One image I have in my head of how this kind of parenting works is like a hand pump. Some of you might never have used a hand pump on a well, but if it's been sitting a while or the well is deep you might pump this big long handle down and up several times, and nothing happens, but finally you hear the water and then it floods out, more water than you needed. Then the next pump can be controlled because there's water in the pipe already, and it takes just the lightest touch.
Or similarly, siphoning liquid with a short hose, where the beginning is scary and creepy and doesn't seem at all like it would work, but once it's flowing, you don't have to do anything except make sure the end of the hose is below the level of the weight of the water or whatever it is.
Learning and growth are like a limitless reservoir, but we have factors in our culture that limit our access or control or faith that it could even work, or our feeling of ownership of knowledge of growth and learning. Experts. Timetables and charts.
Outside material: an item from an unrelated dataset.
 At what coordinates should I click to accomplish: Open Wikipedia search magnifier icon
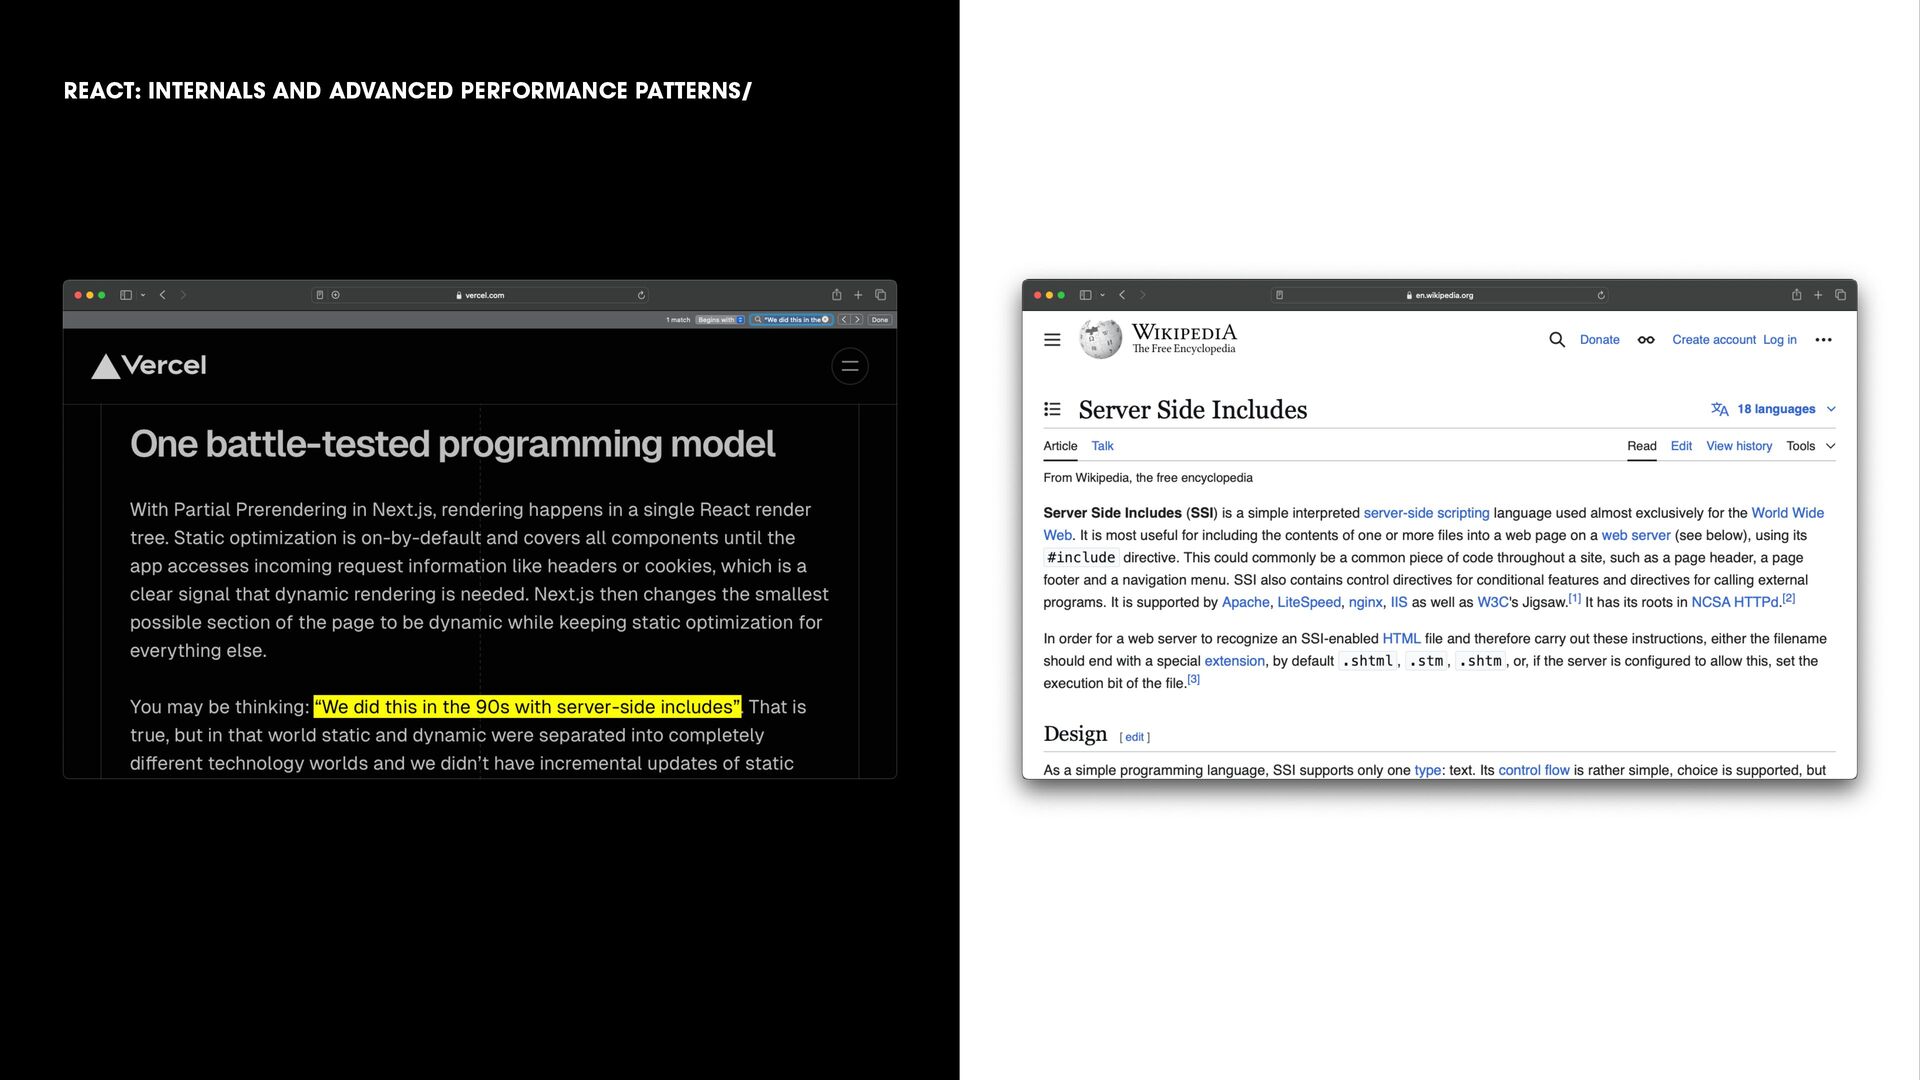pos(1556,340)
Just in case it would help anyone else to think of it as the flow of water but siphons and hand pumps are unfamiliar, here are some pictures (and they're just interesting anyway):
The one on the left is from Bison Pumps (in Maine). It's a modern version of the cast iron pumps I knew from the mid-20th century (center photo). On the right is a pump from Finland. They're manufacturing pumps in Ghana and Tanzania
This one is very interesting, and leads on to another connection: The water container is plastic, but it's a traditional pottery design
. In the U.S. we have plastic water buckets, but they're a traditional metal bucket design. (Thanks to Hema Bharadwaj for the link to photos of the non-plastic water containers in use in India.)
added in March 2009, another photo of those water jugs from India. Click it to go to its source (other photos of India):
Thinking about this, though, our current plastic gallon "milk jugs" are based on pottery or glass bottles, only made squarish so they can be packed in safely and tightly for transport. Here's a combo, then: older pump on a forest service site, and people filling up modern "milk jugs" (in New Mexico or Colorado, early 21st century):
Siphoning used to be common for moving gasoline. Gross. I've seen my dad do it many times. In the 70's when gasoline prices went up, people would steal gasoline from cars. Before that, I never saw a locking gas cap. They sold metal springs (like a funnel of coiled wire) to mount inside gas tanks so a siphon hose couldn't be inserted, too.
I never thought of siphoning gasoline again until this week. We have a conversion van we've used for out of town trips. I went with Keith to Costco, the least expensive gasoline in town, and we put $102 worth of gasoline in there. Then a few days later, it wouldn't start and it's in the shop. I'm thinking "We need to get that gasoline back out of there!"
If we were to decide to do that, though, I would try to rig something with the shop vac. (Ah... there are all kinds of hand-squeeze and small-pump plastic siphons for doing this now.)